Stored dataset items
-- Opening Marker --

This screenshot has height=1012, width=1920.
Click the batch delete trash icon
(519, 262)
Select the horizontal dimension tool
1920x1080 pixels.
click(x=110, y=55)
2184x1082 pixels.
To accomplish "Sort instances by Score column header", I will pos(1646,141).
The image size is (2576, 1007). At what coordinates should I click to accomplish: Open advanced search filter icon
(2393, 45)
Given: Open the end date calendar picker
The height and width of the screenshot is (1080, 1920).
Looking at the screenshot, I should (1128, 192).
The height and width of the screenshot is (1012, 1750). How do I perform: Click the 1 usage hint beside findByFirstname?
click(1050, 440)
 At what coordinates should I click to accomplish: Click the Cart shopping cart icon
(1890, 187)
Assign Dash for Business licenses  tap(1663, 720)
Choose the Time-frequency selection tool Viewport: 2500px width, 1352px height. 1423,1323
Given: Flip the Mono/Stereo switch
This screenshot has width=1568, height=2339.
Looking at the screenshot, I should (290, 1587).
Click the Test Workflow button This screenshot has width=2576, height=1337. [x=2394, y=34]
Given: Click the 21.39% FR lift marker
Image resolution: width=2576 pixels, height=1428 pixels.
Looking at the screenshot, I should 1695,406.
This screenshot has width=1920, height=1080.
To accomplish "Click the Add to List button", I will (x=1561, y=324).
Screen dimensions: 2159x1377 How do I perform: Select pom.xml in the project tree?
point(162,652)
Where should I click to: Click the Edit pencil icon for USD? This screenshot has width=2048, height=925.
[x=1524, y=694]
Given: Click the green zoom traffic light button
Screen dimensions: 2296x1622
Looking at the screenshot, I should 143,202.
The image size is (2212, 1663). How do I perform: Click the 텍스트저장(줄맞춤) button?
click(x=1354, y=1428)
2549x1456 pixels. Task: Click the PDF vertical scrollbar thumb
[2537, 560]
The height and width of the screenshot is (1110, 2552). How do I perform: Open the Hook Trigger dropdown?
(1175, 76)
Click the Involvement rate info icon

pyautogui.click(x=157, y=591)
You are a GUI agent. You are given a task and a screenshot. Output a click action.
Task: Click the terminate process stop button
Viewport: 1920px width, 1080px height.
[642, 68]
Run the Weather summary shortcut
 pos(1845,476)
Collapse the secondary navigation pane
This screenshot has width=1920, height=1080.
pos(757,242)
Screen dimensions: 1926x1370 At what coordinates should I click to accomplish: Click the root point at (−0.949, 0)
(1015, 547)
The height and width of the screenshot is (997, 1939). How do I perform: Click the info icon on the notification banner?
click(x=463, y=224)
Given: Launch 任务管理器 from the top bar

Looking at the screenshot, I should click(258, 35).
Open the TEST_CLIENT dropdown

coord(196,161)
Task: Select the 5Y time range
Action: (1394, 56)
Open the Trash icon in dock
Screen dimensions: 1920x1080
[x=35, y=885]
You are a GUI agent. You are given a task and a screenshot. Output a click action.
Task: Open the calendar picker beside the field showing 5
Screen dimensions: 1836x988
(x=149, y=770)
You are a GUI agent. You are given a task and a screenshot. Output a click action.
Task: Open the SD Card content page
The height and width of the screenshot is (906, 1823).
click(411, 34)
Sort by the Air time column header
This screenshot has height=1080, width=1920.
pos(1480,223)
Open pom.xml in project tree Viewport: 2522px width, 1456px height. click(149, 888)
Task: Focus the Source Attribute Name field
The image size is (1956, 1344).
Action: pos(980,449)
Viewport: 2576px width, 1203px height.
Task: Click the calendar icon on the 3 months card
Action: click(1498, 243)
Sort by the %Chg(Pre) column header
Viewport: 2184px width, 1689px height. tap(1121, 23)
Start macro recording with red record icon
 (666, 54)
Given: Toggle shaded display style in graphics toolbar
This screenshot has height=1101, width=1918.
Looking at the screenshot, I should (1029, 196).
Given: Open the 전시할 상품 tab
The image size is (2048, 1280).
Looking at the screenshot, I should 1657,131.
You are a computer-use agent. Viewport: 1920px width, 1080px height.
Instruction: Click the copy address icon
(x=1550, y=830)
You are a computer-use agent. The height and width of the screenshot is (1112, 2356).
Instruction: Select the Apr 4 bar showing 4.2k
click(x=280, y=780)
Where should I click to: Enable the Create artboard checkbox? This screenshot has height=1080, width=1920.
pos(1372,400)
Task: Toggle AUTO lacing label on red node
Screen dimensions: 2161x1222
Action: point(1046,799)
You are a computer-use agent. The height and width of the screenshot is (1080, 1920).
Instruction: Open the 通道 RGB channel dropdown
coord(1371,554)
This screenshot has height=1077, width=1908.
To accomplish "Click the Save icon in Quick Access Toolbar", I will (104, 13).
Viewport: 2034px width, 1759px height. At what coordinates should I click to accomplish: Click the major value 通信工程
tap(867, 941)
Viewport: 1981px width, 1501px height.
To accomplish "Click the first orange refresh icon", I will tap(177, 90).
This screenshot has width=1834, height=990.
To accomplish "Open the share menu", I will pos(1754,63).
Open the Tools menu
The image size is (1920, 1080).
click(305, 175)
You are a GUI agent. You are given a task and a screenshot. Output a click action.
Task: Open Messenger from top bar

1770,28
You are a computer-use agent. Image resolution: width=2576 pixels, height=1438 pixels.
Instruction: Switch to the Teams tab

-- Closing Marker --

- **Exercise**
Which lines of the records above contain the word "menu"? Copy each of them.

- **Result of this exercise**
To accomplish "Open the share menu", I will pos(1754,63).
Open the Tools menu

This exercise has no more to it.